In the rat PT, TJ water flow with convective paracellular transport is a substantial component of Na+ and Cl reabsorption. The critical measurements underlying this assertion were determinations of ionic reflection coefficients, with the finding that while HCO3 showed little convective flow through TJs, the coefficients for Na+ and Cl were much less than unity (35). In analysis of these data, solute polarization within the lateral interspace could not realistically account for these observations, so that one was forced to the conclusion that TJ water flow was substantial (31). Rat PT models were most realistic when TJ water permeability was comparable with that of the transcellular pathway. About 20 years later, the biological underpinning of these conclusions came with the identification of claudin 2 within PT TJs (36). When claudin 2 was transfected into a Madin–Darby canine kidney cell layer, it localized to the TJ and rendered the cell layer water permeable (37), and when the claudin 2 gene was disrupted in mice, their perfused PTs were defective in Na+, Cl, and water reabsorption (38). Schnermann et al. (39) used micropuncture to examine mice deficient in AQP1, in claudin 2, and with deletion of both water pathways (double knockout). They found that in all these strains, the proportional relationship between single nephron GFR and proximal reabsorption was largely preserved; however, with AQP1 KO, there was a large osmolality difference between the lumen and blood and in the double knockout this difference increased. They estimated that the TJ contribution to PT water permeability was at most 25% of epithelial water permeability. This estimate comported with their prior study of the isolated perfused PT, in which tubule Pf was measured and found to be reduced by 60% with AQP1 KO (20, 39). It should be noted that there have not been measurements of reflection coefficients in any mouse PT, so there is uncertainty in transferring this quantitative conclusion to the rat.

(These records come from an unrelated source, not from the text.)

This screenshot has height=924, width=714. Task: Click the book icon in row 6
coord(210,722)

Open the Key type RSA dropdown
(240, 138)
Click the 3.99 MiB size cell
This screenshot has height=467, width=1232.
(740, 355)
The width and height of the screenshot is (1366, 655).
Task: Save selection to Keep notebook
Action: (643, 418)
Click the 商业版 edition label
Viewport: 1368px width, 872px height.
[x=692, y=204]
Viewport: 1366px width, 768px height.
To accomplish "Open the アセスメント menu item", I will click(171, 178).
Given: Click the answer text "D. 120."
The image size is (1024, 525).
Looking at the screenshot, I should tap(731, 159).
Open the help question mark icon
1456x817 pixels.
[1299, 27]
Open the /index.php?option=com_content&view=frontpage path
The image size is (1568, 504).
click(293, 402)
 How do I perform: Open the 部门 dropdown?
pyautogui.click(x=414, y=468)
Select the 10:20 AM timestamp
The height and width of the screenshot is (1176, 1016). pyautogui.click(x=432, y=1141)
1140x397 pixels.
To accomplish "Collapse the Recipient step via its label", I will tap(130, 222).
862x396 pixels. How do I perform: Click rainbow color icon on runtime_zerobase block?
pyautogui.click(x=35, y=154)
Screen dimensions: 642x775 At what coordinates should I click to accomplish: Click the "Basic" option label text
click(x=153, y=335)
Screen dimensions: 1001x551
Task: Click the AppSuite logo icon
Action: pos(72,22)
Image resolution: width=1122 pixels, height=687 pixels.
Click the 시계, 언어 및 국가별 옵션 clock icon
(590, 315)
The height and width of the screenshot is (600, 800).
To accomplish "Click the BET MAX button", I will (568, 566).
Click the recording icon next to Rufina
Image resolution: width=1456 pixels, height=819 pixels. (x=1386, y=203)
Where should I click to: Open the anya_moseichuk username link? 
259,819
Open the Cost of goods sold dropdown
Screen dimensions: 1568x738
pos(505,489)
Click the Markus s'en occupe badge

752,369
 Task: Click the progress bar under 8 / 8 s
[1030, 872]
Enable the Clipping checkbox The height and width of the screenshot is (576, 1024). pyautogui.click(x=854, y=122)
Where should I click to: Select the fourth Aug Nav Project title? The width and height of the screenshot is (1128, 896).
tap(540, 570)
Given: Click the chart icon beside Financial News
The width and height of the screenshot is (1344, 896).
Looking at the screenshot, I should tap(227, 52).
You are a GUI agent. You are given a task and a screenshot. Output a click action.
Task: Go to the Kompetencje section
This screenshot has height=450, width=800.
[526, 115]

In the model of this report, assignment of TJ water permeability was done to achieve rough concordance with the epithelial Pf measurement from Schnermann et al. (20, 39), who found that compared with WT tubules, AQP1 KO tubules exhibited a 78% Pf reduction. The calculations shown in Table 8 show tubule fluid reabsorption at low and high flows and thus provide a range for epithelial Pf predictions. The impact of greater tubule fluid velocity to enhance water reabsorption is twofold: at faster flow, there is reduced dissipation of the imposed transepithelial osmolality gradient, and the faster flow increases microvillous drag, which increases AQP1 density. With reference to Table 8, it may be seen that with luminal perfusion at 60 nL/min, the ratio of KO to WT Pf was 27% when the ratio of TJ to transcellular Pf was 25% (0.056–0.222 cm/s); when luminal perfusion was 10 nL/min, the ratio of KO to WT Pf was 35% when TJ PF (0.022 cm/s) was 10% of transcellular Pf. Thus, the TJ Pf that provides closest agreement with the experimental finding of a 78% Pf reduction in the KO depends on the perfusion rate of the experiment, but unfortunately Schnermann et al. (20, 39) did not specify the perfusion rate of their measurements. Additional guidance for the TJ Pf here came from a comparison of volume reabsorption rates. With reference to Table 4, the ratio of KO to WT Jv, when perfused at 5 nL/min, was 0.57/0.83 = 69%. In the model (Table 7), with TJ Pf set to 25% of the rat value, the same ratio at 5 nL/min was 0.83/1.25 = 66%. The analysis of this report identified epithelial Pf as the sum of flow-dependent (transcellular) and of flow-independent (paracellular) components and that with AQP1 KO, only the transcellular component changed. (To model AQP1 KO, Pf of both luminal and peritubular cell membranes was reduced to 1% of their WT values, with no change in TJ properties.) There is no experimental guidance as to whether any TJ permeabilies are impacted in AQP1 KO. However, at the 5 nL/min perfusion rate, the flow-dependent Pf component should be at its minimum, suggesting that the 69% concordance of KO and WT water fluxes represents preservation of the flow-independent water permeability in AQP1 KO. This issue could be addressed more directly through determinations of epithelial Pf at several perfusion rates for both WT and KO tubules.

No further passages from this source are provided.